The specialists in the field did not initially consider soccer an appropriate sport to implement the data analysis. It didn't seem possible to quantify his actions like in baseball, football, hockey, even basketball. However, time has led them to the contrary and it is already an unstoppable phenomenon you may need a good makeover and a simple explanation of what it really is and what your goals are.

“Whoever turns his back on it and does not ride this train will move away from the race to success”

Monchi

Big data should be accepted by the world of football as the video of the 21st century. It does not come to banish the human being or to replace already common supports accepted and used by the majority.
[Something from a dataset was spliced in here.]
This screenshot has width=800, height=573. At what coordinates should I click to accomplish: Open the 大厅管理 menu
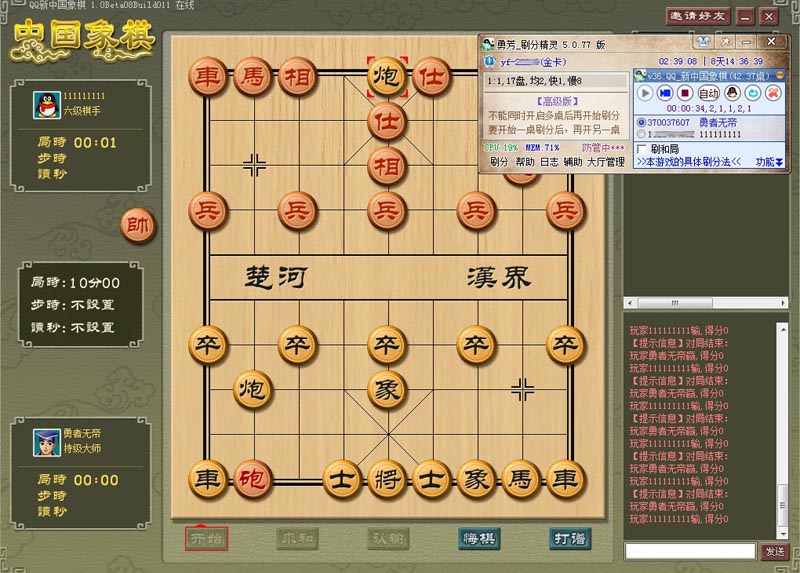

It comes like a hurricane to complete the knowledge of the experts and be an effective working tool.

The words of Monchi, Sevilla sports director, and one of the pioneers in its use, are resounding: “Whoever turns his back and does not ride this train will be far from success”. He is not the only one, of course, that in Spanish football handles this tool in his daily task. If it was necessary to point out a club that in its new project, including promotion to First Division, has firmly opted for this mechanism, it would be necessary to look towards Huesca and its sports director, Rubén García. “My intention is none other than to apply common sense to all the data that I have at my disposal. Last season, the promotion season, we signed 23 players and in this one, 11, without taking into account the recovery of those transferred. In all of them In practically cases, we have taken advantage of big data or artificial intelligence as one more support for the work of sports management “.

The idea is none other than to help make better decisions and minimize the margin of error. Professionals who already accept this instrument as a companion animal are looking for an ally who completes their own impressions and becomes another tool for consultation. Monchi, in his public exhibitions, recalls that data, numbers, have always existed in the world of football. “The key is to know how to separate the interesting data from the superfluous ones. A football match generates eight million pieces of information and you have to know what interests you at all times. Saturation can lead to errors. You cannot sign players through the data. , but neither will I sign without statistical data to help me reduce risk and save time. The most important thing is always to know what is needed and wanted at all times“, it specifies in one of its masterclass.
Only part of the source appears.